Start of RECORDS FOR THIS EXERCISE

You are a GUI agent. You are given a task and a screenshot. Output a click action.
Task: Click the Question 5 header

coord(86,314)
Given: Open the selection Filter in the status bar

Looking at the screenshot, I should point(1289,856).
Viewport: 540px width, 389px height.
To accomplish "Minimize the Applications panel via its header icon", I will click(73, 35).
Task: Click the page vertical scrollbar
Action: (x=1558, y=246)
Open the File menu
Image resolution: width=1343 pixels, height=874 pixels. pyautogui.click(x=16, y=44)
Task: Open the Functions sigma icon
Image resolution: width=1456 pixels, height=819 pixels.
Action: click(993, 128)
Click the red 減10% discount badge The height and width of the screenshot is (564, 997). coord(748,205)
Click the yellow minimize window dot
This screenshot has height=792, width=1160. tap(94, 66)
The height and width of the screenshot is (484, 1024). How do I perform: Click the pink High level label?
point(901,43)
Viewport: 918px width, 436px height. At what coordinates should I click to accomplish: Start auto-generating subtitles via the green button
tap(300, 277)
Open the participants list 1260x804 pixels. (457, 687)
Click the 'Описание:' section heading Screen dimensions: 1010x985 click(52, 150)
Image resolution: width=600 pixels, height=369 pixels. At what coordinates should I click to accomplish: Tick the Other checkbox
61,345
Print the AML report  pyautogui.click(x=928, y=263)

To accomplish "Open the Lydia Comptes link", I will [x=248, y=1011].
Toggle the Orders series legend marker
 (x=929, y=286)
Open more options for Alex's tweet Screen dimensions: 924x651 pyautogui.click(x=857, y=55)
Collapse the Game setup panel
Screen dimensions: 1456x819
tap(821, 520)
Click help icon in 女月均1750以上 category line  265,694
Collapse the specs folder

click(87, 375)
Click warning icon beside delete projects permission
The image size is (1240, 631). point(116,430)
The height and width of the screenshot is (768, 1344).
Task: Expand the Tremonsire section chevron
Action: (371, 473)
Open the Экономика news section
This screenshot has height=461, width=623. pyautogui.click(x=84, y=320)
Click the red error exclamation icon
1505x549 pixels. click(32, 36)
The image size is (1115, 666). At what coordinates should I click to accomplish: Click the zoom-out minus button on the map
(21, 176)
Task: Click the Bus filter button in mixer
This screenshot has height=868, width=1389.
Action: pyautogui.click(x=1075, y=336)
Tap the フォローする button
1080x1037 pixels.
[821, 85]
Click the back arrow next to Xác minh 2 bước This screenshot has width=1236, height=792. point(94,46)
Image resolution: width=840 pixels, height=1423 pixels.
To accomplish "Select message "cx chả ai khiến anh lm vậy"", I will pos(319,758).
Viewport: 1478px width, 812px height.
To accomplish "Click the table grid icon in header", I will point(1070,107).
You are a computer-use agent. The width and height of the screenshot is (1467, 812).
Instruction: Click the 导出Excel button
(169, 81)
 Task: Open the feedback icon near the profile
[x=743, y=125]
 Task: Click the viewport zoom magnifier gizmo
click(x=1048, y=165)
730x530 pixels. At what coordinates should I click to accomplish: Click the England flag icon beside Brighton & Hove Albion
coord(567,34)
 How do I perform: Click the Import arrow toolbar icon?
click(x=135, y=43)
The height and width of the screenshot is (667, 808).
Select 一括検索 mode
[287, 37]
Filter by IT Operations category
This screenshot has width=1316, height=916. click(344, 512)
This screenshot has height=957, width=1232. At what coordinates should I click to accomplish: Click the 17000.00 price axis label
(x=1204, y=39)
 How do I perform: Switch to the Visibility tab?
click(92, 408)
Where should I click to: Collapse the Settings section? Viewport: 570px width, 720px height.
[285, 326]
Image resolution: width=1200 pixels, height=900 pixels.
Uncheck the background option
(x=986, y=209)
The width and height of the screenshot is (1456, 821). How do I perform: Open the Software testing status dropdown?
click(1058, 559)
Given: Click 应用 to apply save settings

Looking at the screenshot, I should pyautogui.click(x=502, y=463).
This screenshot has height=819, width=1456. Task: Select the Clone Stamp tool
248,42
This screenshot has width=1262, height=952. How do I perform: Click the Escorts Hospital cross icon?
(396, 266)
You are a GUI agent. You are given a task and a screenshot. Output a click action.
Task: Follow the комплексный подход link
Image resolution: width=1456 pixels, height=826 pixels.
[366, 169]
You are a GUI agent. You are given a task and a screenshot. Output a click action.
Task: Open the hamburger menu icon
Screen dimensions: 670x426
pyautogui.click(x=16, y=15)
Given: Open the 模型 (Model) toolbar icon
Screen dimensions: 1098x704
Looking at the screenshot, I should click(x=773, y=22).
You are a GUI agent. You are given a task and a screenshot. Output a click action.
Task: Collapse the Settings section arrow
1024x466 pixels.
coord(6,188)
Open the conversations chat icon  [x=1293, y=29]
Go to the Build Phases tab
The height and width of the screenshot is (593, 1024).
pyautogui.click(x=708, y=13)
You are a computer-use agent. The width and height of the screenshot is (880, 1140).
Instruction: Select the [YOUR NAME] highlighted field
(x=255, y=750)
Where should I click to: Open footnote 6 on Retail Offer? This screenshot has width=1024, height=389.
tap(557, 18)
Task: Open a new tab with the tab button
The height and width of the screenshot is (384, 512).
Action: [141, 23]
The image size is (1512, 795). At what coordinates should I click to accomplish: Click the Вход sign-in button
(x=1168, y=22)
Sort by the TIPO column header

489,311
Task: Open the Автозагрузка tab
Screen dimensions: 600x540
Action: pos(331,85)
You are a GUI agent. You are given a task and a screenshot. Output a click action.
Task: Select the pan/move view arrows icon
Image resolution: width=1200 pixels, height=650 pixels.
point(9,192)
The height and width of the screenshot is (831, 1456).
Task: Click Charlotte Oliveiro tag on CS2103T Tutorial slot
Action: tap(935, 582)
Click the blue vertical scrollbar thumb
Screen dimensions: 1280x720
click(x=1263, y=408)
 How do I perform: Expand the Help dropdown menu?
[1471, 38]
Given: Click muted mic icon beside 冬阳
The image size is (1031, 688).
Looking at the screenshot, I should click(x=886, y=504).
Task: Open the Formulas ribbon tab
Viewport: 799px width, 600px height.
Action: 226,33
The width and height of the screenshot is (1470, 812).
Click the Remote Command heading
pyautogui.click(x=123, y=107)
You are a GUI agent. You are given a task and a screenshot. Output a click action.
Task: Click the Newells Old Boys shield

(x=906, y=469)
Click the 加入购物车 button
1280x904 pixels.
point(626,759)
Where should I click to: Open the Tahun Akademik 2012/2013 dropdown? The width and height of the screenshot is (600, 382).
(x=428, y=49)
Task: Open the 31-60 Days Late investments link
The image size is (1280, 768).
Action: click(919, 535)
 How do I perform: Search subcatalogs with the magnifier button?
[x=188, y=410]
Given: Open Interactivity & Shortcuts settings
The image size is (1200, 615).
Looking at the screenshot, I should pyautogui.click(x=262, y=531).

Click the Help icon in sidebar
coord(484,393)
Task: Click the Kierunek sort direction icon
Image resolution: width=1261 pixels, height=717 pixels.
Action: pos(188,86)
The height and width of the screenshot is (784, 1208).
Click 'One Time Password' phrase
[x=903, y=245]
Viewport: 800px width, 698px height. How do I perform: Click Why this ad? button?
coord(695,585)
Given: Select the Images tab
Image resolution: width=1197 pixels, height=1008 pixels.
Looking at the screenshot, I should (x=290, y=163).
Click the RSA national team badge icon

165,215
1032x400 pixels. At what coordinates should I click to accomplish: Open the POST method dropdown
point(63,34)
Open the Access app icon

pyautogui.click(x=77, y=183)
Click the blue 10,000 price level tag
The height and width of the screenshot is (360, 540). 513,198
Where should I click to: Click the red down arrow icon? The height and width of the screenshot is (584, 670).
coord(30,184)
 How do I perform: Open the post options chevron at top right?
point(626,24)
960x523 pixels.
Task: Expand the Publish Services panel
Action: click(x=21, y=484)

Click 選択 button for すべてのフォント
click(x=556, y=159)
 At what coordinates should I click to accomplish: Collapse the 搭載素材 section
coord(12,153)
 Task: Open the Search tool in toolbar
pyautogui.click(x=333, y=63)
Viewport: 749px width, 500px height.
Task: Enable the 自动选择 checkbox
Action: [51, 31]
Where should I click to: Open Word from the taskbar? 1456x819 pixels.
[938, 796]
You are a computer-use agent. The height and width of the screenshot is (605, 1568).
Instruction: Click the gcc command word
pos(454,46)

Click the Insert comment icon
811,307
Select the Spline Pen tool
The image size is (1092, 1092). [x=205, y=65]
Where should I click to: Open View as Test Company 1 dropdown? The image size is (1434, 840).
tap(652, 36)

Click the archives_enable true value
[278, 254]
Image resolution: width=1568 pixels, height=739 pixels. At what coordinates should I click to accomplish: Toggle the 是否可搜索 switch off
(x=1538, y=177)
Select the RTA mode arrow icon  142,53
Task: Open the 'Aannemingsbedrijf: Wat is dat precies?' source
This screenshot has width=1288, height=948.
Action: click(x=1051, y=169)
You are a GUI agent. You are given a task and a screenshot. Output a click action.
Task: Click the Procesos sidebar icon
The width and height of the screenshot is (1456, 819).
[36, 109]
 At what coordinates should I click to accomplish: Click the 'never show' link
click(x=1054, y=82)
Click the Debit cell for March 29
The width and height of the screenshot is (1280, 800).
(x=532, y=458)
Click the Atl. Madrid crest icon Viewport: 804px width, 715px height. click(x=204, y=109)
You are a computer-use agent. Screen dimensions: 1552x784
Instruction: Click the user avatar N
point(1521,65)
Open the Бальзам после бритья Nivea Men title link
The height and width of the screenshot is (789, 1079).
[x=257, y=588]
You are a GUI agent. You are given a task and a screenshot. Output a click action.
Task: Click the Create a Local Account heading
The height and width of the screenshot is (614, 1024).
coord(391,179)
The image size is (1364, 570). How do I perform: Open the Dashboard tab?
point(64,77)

End of RECORDS FOR THIS EXERCISE

▶ **TASK INSTRUCTIONS**:
Reproduce the lines of the listing between the line holding "Given: Open the selection" and the line holding "(x=929, y=286)", inclusive, with nothing changed.

▶ **WRITTEN REPLY**:
Given: Open the selection Filter in the status bar

Looking at the screenshot, I should point(1289,856).
Viewport: 540px width, 389px height.
To accomplish "Minimize the Applications panel via its header icon", I will click(73, 35).
Task: Click the page vertical scrollbar
Action: (x=1558, y=246)
Open the File menu
Image resolution: width=1343 pixels, height=874 pixels. pyautogui.click(x=16, y=44)
Task: Open the Functions sigma icon
Image resolution: width=1456 pixels, height=819 pixels.
Action: click(993, 128)
Click the red 減10% discount badge The height and width of the screenshot is (564, 997). coord(748,205)
Click the yellow minimize window dot
This screenshot has height=792, width=1160. tap(94, 66)
The height and width of the screenshot is (484, 1024). How do I perform: Click the pink High level label?
point(901,43)
Viewport: 918px width, 436px height. At what coordinates should I click to accomplish: Start auto-generating subtitles via the green button
tap(300, 277)
Open the participants list 1260x804 pixels. (457, 687)
Click the 'Описание:' section heading Screen dimensions: 1010x985 click(52, 150)
Image resolution: width=600 pixels, height=369 pixels. At what coordinates should I click to accomplish: Tick the Other checkbox
61,345
Print the AML report  pyautogui.click(x=928, y=263)

To accomplish "Open the Lydia Comptes link", I will [x=248, y=1011].
Toggle the Orders series legend marker
 (x=929, y=286)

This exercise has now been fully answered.